[Dataset entries]
• • • •

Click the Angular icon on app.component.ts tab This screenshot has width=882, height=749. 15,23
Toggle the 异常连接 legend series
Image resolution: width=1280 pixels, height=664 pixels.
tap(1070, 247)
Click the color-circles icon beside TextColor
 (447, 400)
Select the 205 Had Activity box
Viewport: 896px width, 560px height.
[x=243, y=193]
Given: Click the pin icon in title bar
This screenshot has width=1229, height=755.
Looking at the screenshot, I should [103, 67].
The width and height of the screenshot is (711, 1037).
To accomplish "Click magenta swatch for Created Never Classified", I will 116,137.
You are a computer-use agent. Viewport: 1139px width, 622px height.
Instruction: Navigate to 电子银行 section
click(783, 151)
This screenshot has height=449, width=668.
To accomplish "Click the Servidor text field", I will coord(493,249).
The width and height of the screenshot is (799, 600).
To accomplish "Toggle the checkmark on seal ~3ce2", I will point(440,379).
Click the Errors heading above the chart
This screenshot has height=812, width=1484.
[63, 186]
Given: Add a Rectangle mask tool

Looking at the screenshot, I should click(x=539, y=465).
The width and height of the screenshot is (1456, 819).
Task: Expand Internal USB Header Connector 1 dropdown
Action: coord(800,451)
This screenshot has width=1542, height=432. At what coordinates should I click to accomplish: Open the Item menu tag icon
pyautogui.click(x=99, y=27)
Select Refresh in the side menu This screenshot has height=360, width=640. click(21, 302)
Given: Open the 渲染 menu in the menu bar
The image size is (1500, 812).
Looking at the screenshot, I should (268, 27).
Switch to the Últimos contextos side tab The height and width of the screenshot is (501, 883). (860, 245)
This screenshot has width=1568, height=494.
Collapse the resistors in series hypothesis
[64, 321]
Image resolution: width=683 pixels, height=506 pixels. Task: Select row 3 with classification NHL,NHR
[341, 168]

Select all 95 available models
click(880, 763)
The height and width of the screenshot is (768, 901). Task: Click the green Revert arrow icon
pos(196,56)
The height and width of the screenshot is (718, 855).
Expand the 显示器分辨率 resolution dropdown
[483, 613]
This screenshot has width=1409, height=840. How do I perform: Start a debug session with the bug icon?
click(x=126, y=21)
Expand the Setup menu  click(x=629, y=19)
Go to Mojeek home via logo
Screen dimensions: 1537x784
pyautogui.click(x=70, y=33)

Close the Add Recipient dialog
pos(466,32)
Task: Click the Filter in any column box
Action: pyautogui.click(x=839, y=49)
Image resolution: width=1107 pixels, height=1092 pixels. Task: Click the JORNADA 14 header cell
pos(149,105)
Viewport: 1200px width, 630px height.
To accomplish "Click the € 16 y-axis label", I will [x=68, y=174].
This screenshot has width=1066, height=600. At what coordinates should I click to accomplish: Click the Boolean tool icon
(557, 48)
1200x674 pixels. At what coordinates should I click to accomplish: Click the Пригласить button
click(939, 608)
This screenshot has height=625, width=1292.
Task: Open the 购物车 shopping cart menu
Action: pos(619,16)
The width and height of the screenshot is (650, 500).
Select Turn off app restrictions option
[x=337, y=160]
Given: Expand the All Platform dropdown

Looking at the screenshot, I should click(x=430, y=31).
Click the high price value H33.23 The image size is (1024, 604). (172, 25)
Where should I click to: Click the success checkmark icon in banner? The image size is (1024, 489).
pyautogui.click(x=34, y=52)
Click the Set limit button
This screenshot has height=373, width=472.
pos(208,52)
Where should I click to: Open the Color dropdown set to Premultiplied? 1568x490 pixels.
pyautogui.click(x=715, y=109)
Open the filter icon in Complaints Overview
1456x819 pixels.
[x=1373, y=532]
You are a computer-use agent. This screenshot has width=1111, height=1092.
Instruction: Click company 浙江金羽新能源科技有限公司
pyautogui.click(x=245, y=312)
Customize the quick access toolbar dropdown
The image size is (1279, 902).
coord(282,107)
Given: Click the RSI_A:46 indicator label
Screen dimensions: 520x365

• • • •

Copy every one of the records above line for line, changing nothing.

Click the Angular icon on app.component.ts tab This screenshot has width=882, height=749. 15,23
Toggle the 异常连接 legend series
Image resolution: width=1280 pixels, height=664 pixels.
tap(1070, 247)
Click the color-circles icon beside TextColor
 (447, 400)
Select the 205 Had Activity box
Viewport: 896px width, 560px height.
[x=243, y=193]
Given: Click the pin icon in title bar
This screenshot has width=1229, height=755.
Looking at the screenshot, I should [103, 67].
The width and height of the screenshot is (711, 1037).
To accomplish "Click magenta swatch for Created Never Classified", I will 116,137.
You are a computer-use agent. Viewport: 1139px width, 622px height.
Instruction: Navigate to 电子银行 section
click(783, 151)
This screenshot has height=449, width=668.
To accomplish "Click the Servidor text field", I will coord(493,249).
The width and height of the screenshot is (799, 600).
To accomplish "Toggle the checkmark on seal ~3ce2", I will point(440,379).
Click the Errors heading above the chart
This screenshot has height=812, width=1484.
[63, 186]
Given: Add a Rectangle mask tool

Looking at the screenshot, I should click(x=539, y=465).
The width and height of the screenshot is (1456, 819).
Task: Expand Internal USB Header Connector 1 dropdown
Action: coord(800,451)
This screenshot has width=1542, height=432. At what coordinates should I click to accomplish: Open the Item menu tag icon
pyautogui.click(x=99, y=27)
Select Refresh in the side menu This screenshot has height=360, width=640. click(21, 302)
Given: Open the 渲染 menu in the menu bar
The image size is (1500, 812).
Looking at the screenshot, I should (268, 27).
Switch to the Últimos contextos side tab The height and width of the screenshot is (501, 883). (860, 245)
This screenshot has width=1568, height=494.
Collapse the resistors in series hypothesis
[64, 321]
Image resolution: width=683 pixels, height=506 pixels. Task: Select row 3 with classification NHL,NHR
[341, 168]

Select all 95 available models
click(880, 763)
The height and width of the screenshot is (768, 901). Task: Click the green Revert arrow icon
pos(196,56)
The height and width of the screenshot is (718, 855).
Expand the 显示器分辨率 resolution dropdown
[483, 613]
This screenshot has width=1409, height=840. How do I perform: Start a debug session with the bug icon?
click(x=126, y=21)
Expand the Setup menu  click(x=629, y=19)
Go to Mojeek home via logo
Screen dimensions: 1537x784
pyautogui.click(x=70, y=33)

Close the Add Recipient dialog
pos(466,32)
Task: Click the Filter in any column box
Action: pyautogui.click(x=839, y=49)
Image resolution: width=1107 pixels, height=1092 pixels. Task: Click the JORNADA 14 header cell
pos(149,105)
Viewport: 1200px width, 630px height.
To accomplish "Click the € 16 y-axis label", I will [x=68, y=174].
This screenshot has width=1066, height=600. At what coordinates should I click to accomplish: Click the Boolean tool icon
(557, 48)
1200x674 pixels. At what coordinates should I click to accomplish: Click the Пригласить button
click(939, 608)
This screenshot has height=625, width=1292.
Task: Open the 购物车 shopping cart menu
Action: pos(619,16)
The width and height of the screenshot is (650, 500).
Select Turn off app restrictions option
[x=337, y=160]
Given: Expand the All Platform dropdown

Looking at the screenshot, I should click(x=430, y=31).
Click the high price value H33.23 The image size is (1024, 604). (172, 25)
Where should I click to: Click the success checkmark icon in banner? The image size is (1024, 489).
pyautogui.click(x=34, y=52)
Click the Set limit button
This screenshot has height=373, width=472.
pos(208,52)
Where should I click to: Open the Color dropdown set to Premultiplied? 1568x490 pixels.
pyautogui.click(x=715, y=109)
Open the filter icon in Complaints Overview
1456x819 pixels.
[x=1373, y=532]
You are a computer-use agent. This screenshot has width=1111, height=1092.
Instruction: Click company 浙江金羽新能源科技有限公司
pyautogui.click(x=245, y=312)
Customize the quick access toolbar dropdown
The image size is (1279, 902).
coord(282,107)
Given: Click the RSI_A:46 indicator label
Screen dimensions: 520x365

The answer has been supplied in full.